=== Exercise objective ===
After finding the line with "Image resolution: width=2560, height=1440." in the data below, set down exactly each line through the one with "Beranda (1292, 534)", inclusive, and stop there.

BEGIN

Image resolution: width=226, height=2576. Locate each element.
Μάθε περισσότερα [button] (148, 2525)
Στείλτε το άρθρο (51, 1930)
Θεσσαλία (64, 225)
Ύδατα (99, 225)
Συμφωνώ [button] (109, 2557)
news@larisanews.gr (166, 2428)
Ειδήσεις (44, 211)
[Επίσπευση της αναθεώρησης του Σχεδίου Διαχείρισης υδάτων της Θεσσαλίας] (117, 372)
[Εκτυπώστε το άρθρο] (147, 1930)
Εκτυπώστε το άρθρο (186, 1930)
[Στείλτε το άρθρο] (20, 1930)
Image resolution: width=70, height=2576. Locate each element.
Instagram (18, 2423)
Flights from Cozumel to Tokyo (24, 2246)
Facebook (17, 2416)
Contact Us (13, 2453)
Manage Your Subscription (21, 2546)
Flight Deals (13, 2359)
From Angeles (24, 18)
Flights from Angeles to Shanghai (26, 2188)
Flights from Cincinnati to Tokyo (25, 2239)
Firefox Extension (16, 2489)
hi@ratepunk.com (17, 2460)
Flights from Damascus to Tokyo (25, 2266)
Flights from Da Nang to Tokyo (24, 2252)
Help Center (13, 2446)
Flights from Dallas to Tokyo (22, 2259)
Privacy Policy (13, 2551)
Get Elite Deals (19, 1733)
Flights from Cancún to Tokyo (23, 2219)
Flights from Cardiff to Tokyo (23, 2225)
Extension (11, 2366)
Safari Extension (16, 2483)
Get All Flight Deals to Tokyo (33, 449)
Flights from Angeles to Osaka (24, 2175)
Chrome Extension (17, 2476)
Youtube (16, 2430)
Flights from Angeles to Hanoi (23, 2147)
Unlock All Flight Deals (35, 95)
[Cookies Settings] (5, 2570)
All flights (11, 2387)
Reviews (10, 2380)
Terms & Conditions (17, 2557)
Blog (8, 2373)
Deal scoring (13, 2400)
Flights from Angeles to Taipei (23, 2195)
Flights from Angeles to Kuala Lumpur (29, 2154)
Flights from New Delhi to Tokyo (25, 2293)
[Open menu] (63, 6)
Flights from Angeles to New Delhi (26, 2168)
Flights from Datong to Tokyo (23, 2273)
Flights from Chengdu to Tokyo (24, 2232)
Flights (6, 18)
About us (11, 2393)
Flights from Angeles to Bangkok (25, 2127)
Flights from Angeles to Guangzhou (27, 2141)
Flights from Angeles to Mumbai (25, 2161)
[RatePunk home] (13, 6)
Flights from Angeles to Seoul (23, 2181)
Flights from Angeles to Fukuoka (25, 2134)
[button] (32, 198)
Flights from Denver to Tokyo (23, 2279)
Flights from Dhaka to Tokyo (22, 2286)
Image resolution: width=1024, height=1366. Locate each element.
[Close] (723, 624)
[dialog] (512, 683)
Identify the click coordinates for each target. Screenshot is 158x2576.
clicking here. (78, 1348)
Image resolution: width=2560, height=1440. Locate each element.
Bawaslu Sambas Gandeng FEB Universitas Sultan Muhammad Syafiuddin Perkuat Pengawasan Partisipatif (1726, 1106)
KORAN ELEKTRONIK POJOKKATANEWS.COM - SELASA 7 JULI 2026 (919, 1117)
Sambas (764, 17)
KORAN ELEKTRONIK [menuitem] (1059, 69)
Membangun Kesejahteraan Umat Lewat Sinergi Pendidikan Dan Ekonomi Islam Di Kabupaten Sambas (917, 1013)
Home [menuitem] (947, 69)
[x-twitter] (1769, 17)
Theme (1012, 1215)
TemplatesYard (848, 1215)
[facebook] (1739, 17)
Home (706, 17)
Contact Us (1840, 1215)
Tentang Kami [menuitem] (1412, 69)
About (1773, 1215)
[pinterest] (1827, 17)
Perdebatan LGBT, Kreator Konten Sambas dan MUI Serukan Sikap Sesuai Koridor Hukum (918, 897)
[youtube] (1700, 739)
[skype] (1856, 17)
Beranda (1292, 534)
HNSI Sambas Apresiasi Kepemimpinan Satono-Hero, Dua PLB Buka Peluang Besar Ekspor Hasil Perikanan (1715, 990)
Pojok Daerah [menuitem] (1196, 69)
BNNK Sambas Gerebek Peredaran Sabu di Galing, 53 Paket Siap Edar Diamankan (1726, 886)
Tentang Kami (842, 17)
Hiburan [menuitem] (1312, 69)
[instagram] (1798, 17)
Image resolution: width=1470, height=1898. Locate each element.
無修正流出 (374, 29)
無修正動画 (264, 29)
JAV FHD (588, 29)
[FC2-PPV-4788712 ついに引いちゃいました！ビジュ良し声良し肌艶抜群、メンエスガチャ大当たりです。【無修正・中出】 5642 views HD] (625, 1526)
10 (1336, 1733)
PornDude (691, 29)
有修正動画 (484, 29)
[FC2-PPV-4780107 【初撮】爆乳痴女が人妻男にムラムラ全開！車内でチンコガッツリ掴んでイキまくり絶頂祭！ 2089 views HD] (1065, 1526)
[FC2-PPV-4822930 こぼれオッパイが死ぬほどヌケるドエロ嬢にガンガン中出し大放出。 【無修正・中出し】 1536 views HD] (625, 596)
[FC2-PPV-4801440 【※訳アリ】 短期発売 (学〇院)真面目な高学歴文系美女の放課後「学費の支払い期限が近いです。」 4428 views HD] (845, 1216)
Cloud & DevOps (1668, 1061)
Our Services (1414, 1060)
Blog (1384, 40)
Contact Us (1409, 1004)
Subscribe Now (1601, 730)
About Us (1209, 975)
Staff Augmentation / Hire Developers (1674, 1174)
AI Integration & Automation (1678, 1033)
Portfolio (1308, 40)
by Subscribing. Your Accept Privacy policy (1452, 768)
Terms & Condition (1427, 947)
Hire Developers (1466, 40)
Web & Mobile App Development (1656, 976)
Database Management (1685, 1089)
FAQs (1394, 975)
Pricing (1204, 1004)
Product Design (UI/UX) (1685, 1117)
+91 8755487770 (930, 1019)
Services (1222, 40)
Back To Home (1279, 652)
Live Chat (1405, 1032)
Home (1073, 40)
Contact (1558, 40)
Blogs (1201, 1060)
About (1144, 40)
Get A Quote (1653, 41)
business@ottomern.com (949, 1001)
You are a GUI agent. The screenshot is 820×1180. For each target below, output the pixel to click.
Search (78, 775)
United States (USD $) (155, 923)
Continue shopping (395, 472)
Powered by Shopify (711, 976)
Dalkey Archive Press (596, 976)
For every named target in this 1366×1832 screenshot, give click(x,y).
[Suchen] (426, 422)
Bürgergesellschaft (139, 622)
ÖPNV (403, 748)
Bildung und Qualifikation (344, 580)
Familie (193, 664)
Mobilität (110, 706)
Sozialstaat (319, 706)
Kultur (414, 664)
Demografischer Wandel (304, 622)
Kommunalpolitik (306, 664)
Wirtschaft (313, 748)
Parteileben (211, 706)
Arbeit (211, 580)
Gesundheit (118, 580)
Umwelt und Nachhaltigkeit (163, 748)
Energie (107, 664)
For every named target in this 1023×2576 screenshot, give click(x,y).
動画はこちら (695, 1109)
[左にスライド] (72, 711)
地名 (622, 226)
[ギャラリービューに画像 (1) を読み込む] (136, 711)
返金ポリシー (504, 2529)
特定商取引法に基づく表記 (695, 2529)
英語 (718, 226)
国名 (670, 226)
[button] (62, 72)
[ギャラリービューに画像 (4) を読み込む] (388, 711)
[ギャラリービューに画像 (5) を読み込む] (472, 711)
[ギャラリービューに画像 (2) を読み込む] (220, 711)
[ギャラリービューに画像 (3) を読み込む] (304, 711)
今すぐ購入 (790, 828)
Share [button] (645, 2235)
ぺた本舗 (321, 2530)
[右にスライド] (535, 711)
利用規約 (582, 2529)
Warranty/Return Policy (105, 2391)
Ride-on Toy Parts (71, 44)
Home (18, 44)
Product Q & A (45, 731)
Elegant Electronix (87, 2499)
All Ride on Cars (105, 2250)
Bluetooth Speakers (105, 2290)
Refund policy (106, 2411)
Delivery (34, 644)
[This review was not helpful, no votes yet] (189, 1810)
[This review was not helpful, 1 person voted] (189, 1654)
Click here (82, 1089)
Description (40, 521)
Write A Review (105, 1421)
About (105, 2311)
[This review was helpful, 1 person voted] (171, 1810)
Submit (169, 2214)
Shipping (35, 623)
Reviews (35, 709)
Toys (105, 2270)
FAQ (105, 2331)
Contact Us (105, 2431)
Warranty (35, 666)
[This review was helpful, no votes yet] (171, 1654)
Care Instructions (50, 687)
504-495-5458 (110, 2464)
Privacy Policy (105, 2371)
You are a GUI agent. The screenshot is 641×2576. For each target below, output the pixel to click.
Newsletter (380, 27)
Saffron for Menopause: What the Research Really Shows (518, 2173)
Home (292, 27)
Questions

END

=== Reply ===
Image resolution: width=2560, height=1440. Locate each element.
Bawaslu Sambas Gandeng FEB Universitas Sultan Muhammad Syafiuddin Perkuat Pengawasan Partisipatif (1726, 1106)
KORAN ELEKTRONIK POJOKKATANEWS.COM - SELASA 7 JULI 2026 (919, 1117)
Sambas (764, 17)
KORAN ELEKTRONIK [menuitem] (1059, 69)
Membangun Kesejahteraan Umat Lewat Sinergi Pendidikan Dan Ekonomi Islam Di Kabupaten Sambas (917, 1013)
Home [menuitem] (947, 69)
[x-twitter] (1769, 17)
Theme (1012, 1215)
TemplatesYard (848, 1215)
[facebook] (1739, 17)
Home (706, 17)
Contact Us (1840, 1215)
Tentang Kami [menuitem] (1412, 69)
About (1773, 1215)
[pinterest] (1827, 17)
Perdebatan LGBT, Kreator Konten Sambas dan MUI Serukan Sikap Sesuai Koridor Hukum (918, 897)
[youtube] (1700, 739)
[skype] (1856, 17)
Beranda (1292, 534)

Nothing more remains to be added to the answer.